» **ACTIVITIES**:
#1 In the article on Panasonic's quarterly profit, what is the new operating profit forecast for the year to March?
#2 Using the article on Panasonic's quarterly profit, explain why the company's profit jumped.

Panasonic Corp said its quarterly profit jumped more than threefold to the highest level in five quarters as it cut costs and enjoyed robust TV sales, and the Japanese electronics maker lifted its outlook to beat market expectations.
The maker of Lumix digital cameras and Viera TVs benefited from growing demand for LCD televisions as consumers continued to trade in bulky box TVs for flat-screen models, prompted in part by government incentive programs.
Panasonic is the world's fourth-largest flat TV maker behind Samsung Electronics Co Ltd, LG Electronics Inc and Sony Corp.
The company raised its operating profit forecast for the year to March to ¥150 billion (1.06 billion) from ¥120 billion.
The new outlook compares with a ¥72.87 billion profit a year earlier and is just above a consensus for a ¥146.7 billion profit in a poll of 16 analysts by Thomson Reuters I/B/E/S.
The revised target still represents less than a third of the ¥519.48 billion profit it posted two years ago, ahead of the global downturn.

» **DATA FOR REVIEW**:
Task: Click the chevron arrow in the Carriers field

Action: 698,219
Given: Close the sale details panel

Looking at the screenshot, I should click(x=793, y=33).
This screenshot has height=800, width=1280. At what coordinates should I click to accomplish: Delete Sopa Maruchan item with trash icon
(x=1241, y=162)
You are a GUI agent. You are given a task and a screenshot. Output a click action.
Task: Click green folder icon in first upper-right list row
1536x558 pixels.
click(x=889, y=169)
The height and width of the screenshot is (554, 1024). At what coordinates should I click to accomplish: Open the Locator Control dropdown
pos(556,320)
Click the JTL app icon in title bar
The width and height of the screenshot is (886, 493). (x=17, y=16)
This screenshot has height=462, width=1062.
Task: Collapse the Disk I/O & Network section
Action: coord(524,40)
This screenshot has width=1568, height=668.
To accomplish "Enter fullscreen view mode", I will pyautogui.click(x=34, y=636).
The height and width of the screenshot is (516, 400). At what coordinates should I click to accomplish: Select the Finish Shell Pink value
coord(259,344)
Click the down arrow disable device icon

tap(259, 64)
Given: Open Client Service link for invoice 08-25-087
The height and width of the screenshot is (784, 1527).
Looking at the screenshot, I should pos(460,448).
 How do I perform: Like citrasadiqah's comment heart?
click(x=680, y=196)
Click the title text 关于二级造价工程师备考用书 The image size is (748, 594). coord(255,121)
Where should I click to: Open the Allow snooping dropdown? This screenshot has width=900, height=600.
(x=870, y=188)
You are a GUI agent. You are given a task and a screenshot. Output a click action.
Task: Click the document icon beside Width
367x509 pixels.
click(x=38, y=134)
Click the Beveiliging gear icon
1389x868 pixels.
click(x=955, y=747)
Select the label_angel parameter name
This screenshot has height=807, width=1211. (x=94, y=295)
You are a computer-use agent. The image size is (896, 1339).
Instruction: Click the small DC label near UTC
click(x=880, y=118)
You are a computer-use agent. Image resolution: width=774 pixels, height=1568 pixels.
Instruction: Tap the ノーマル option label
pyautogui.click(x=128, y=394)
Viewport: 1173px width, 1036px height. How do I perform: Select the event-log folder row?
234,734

» **YOUR WRITTEN ANSWERS**:
#1 ¥150 billion, raised from ¥120 billion.

#2 Panasonic's profit rose more than threefold because it cut costs and had robust TV sales. Demand for LCD televisions grew as consumers kept trading bulky box TVs for flat-screen models, prompted in part by government incentive programs.